### Goal
Retype the lines of the material below, from the line containing "The height and width of the screenshot is (581, 943)." through the end of the material, both included, with no changes.

Word and element location data:
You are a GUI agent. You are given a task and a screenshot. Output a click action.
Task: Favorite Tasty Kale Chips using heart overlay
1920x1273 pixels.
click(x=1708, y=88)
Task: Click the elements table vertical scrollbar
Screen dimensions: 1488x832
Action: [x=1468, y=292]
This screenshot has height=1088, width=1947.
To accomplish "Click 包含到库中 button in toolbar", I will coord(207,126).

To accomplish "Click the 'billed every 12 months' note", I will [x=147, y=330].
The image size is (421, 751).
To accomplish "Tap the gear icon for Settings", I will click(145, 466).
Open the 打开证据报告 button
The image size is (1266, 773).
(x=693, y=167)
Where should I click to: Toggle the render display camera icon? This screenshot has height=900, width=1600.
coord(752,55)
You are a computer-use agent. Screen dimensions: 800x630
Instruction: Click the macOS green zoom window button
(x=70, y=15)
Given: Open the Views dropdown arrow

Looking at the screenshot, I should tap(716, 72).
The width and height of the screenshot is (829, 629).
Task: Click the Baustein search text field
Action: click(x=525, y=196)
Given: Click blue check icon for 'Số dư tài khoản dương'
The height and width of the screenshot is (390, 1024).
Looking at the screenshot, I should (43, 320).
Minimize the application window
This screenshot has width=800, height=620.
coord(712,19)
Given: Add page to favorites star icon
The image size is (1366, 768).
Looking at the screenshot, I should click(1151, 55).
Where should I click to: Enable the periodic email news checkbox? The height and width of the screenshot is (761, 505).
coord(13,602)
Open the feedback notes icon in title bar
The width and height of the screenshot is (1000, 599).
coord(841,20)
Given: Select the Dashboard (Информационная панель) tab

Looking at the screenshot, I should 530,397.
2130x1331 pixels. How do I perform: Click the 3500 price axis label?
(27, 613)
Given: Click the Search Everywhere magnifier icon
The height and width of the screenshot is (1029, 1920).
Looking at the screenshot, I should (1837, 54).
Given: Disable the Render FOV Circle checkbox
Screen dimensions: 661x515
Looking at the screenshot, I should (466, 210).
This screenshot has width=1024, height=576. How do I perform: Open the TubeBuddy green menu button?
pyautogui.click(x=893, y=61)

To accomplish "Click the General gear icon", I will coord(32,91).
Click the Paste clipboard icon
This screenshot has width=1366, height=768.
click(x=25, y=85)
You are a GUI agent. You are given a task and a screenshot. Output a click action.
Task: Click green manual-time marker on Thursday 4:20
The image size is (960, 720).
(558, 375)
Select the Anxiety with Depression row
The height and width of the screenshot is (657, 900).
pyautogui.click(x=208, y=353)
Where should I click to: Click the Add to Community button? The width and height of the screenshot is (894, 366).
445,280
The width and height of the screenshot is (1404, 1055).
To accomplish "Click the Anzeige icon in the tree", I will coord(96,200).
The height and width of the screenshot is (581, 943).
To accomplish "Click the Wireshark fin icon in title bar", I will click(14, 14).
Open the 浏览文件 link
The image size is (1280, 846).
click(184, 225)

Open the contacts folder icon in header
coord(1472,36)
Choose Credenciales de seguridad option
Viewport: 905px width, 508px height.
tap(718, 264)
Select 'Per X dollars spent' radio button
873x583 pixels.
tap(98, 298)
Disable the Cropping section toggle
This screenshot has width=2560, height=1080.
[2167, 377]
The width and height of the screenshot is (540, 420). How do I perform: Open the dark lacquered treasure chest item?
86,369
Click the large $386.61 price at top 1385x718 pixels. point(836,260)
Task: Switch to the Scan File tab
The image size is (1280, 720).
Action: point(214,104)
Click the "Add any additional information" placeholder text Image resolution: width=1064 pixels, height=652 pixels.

### Response below
The height and width of the screenshot is (581, 943).
To accomplish "Click the Wireshark fin icon in title bar", I will click(14, 14).
Open the 浏览文件 link
The image size is (1280, 846).
click(184, 225)

Open the contacts folder icon in header
coord(1472,36)
Choose Credenciales de seguridad option
Viewport: 905px width, 508px height.
tap(718, 264)
Select 'Per X dollars spent' radio button
873x583 pixels.
tap(98, 298)
Disable the Cropping section toggle
This screenshot has width=2560, height=1080.
[2167, 377]
The width and height of the screenshot is (540, 420). How do I perform: Open the dark lacquered treasure chest item?
86,369
Click the large $386.61 price at top 1385x718 pixels. point(836,260)
Task: Switch to the Scan File tab
The image size is (1280, 720).
Action: point(214,104)
Click the "Add any additional information" placeholder text Image resolution: width=1064 pixels, height=652 pixels.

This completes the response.